### 課題 1
以下のエントリから、「Screen dimensions: 1038x974」を含む行と「pyautogui.click(x=26, y=70)」を含む行、およびその間の行をそのまま書き写してください。

### 提示文
....................
ひとつは、体調が悪くて吐いたゲロがマヨネーズの味そのままで、以来マヨネーズが食べられなくなったこと(現在も継続中)。
もうひとつは、御巣鷹山日航機が墜落した日、JALから家に電話がかかってきて「お客様が明日乗る飛行機が”無くなりました”」と言われて以来、JALが使えなくなったこと(島根出張で強制的に解消。羽田ー出雲便はJALしかないので)。

そして最後のひとつが、MTVで見たミック・ジャガーの顔が怖くて、ローリング・ストーンズを避け続けてきたことです。

私は、歳の離れた姉たちが洋楽好きだったことや、洋画ばかり見ていたせいで、小学生ですでに洋楽を聞いていました。
ま、とはいえ映画ほどには洋楽の好みは一貫しておらず、好きなアーティストを並べると、自分でもそれぞれ何が理由で気にいっているのか、よくわかりません。
BON JOVIだけは、5万字くらい平気で語れますが。

とはいえストーンズだけは音楽がどうとかではなくて、とにかくミックの顔が怖い
なんか頭からかじられそうじゃないですか、口でかいし。
だから音楽はおろか、写真や映像すら避け続け、40近くになってCSでたまたまこの映画を観るまで、本当にストーンズ抜きの洋楽生活でした。

ディパーテッド」「アビエイター」のマーティン・スコセッシによるモンスター・バンド“ザ・ローリング・ストーンズ”のライブ・ドキュメンタリー。2006年秋にニューヨークのビーコン・シアターで行われたライブの模様と、バンドのフロントマンのミック・ジャガーとスコセッシ監督のせめぎ合いが臨場感あふれる映像で収録されている。ライブには、ホワイト・ストライプスのジャック・ホワイトやクリスティーナ・アギレラも飛び入りゲストとして登場している。

2008年製作/122分/アメリ
原題:Shine A Light
配給:東北新社
(映画.comより)
....................
### 入力データ
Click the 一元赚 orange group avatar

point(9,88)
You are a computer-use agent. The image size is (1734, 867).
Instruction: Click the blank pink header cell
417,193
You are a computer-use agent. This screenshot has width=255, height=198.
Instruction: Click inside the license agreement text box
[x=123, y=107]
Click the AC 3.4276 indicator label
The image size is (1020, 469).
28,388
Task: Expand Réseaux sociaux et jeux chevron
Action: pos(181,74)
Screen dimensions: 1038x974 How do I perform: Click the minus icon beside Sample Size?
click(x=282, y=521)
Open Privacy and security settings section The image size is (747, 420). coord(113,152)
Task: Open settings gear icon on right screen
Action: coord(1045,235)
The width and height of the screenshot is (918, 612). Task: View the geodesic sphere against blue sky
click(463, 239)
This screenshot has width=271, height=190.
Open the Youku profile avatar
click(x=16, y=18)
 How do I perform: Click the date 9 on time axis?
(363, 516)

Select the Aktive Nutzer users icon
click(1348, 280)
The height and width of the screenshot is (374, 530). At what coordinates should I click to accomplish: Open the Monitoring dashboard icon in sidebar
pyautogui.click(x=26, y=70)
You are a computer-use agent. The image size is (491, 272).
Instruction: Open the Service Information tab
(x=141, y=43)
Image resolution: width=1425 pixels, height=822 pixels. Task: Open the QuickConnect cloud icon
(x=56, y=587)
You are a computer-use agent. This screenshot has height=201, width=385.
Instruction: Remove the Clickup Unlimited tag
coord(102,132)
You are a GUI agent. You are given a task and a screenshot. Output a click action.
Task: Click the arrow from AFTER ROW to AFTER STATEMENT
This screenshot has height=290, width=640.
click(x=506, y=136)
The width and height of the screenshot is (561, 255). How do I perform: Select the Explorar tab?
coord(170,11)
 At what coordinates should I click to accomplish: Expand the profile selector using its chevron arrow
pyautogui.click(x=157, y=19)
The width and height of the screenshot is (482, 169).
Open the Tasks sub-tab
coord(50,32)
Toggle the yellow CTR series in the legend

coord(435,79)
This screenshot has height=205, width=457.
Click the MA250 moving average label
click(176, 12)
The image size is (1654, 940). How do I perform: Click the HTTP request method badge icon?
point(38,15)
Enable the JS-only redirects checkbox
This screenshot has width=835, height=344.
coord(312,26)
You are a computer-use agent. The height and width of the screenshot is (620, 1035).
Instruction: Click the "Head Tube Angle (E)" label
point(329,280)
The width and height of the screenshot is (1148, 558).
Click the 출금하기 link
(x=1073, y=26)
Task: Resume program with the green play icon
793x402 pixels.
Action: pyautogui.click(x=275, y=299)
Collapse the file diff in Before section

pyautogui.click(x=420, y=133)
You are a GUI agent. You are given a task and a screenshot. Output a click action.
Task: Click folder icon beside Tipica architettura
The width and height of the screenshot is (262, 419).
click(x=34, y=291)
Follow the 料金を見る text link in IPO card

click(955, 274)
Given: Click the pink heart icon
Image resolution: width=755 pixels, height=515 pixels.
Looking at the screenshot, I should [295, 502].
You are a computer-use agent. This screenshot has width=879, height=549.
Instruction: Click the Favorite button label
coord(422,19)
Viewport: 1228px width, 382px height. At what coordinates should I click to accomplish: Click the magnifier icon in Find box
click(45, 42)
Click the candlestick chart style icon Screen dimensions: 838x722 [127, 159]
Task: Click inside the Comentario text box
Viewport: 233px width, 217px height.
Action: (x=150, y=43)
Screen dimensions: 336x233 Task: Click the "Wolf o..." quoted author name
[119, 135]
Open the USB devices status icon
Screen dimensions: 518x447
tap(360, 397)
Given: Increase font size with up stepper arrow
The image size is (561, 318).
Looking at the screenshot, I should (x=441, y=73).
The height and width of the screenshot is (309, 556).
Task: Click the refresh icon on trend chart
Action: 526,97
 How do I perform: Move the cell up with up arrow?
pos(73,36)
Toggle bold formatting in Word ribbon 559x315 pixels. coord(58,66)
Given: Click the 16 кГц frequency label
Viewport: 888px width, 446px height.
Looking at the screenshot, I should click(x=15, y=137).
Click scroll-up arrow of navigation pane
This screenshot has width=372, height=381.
....................
### 課題 2
ローリング・ストーンズについての文章を、最後の文の後から書き継いでください。

### 正解 1
Screen dimensions: 1038x974 How do I perform: Click the minus icon beside Sample Size?
click(x=282, y=521)
Open Privacy and security settings section The image size is (747, 420). coord(113,152)
Task: Open settings gear icon on right screen
Action: coord(1045,235)
The width and height of the screenshot is (918, 612). Task: View the geodesic sphere against blue sky
click(463, 239)
This screenshot has width=271, height=190.
Open the Youku profile avatar
click(x=16, y=18)
 How do I perform: Click the date 9 on time axis?
(363, 516)

Select the Aktive Nutzer users icon
click(1348, 280)
The height and width of the screenshot is (374, 530). At what coordinates should I click to accomplish: Open the Monitoring dashboard icon in sidebar
pyautogui.click(x=26, y=70)

### 正解 2
この映画、存在は知っていたんですが、もちろん公開時は観る気はなく。ただ、やっぱり監督がマーティン・スコセッシ*1なんで、気にはなっていたんです。
だから最初はちょっとだけ、怖いもの見たさだったんですが、オープニングがあまりに面白くて。

あくまでビーコンシアターでのストーンズのライブを撮った映画なんですが、なんと、撮影前にストーンズに振り回される、スコセッシたちスタッフの様子から始まるんですね。
スコセッシは映画監督だから、ちゃんと段取りを決めてカメラを準備したい。だけどストーンズはアーティストなので、ああいや、映画監督もアーティストなんだけど、とにかく直前まで何を演奏するのか、どういう順番でやるのか、セットリストを出してこない。

別にさぼっている訳ではなくて、ミックは大まじめにセットリストを考えてるんですが、スコセッシは準備のために早く決めてほしい。催促しても出てこない。
最初はしっかりしたセットリストを欲しがっていたけど、とうとう「順番はいいから、何をやるのかだけ教えてくれ」みたいな感じになっていく。演奏する可能性のある曲を予想して、何がきてもいいように準備するはめに。

コミュニケーションが取れないとぼやくスタッフ、好き勝手なストーンズメンバー、リハーサル中のストーンズにあいさつ&記念撮影にくるクリントン元大統領とそのゲスト(30組って!)。
結局、セットリストがスコセッシの元にきたのは、直前。
セットリストが来た!その瞬間にパン!っとビーコンセンターの上空からライブ会場へと映像が切り替わる。

ちっくしょう、スコセッシめ!
やりやがるな、このジジイ!

ここで初めて、私はストーンズをちゃんと正面から見たわけです。

いやあ、顔が怖いとか言って、本当に申し訳なかったです。
彼らのパフォーマンスは圧巻でした。
と、同時に、ミック・ジャガーがフロントマンとして、いかにライブを作り上げる才能にあふれているか、そこがはっきりわかる映画でした。
そもそも、これはよくあるライブ映像ではなく、そんなもんなら別にスコセッシが撮る必要なんかないわけで。

もちろん、普通のライブ映像のように、ストーンズをカッコよく映すシーンも多々あります。でも目に留まるのは、彼らのちょっとした表情や仕草、アイコンタクト、観客に見せない後ろ姿、真剣なまなざし。
ライブでハイになっている一方で、プロフェッショナルとしての姿やお互いの関係性を、ものすごく丁寧に拾い上げている。
つまりこれは、ストーンズがライブという生ものを、一瞬一瞬で作り上げていく姿を追ったドキュメンタリー映画なんですね。

そういう形でなければ、私がストーンズに正対することはなかった気がします。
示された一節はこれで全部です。